American electrical engineer

Bernard Valentine Vonderschmitt (October 14, 1923 – June 9, 2004) was an electrical engineer, most noted as a co-founder of leading FPGA producer Xilinx.

==Biography==
He was born on October 14, 1923, in Jasper, Indiana.

Vonderschmitt graduated with a BSEE from Rose Polytechnic Institute in 1944. He also received an MSEE degree from the University of Pennsylvania, an MBA from Rider University, and eventually an honorary doctorate from that same institution.
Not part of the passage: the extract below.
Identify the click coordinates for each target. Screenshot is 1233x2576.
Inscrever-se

Vonderschmitt began his career with RCA, and worked with them for 34 years, taking a short time during World War II to serve in the US Navy as an electronics officer. He holds 13 patents that cover color television and solid state electronics.

After leaving RCA, he worked briefly for Zilog, before co-founding Xilinx together with Ross Freeman in 1984. With Xilinx, he pioneered the fabless business model which is now used by a large number of semiconductor companies around the world.

Vonderschmitt died on June 9, 2004, in Jasper, Indiana.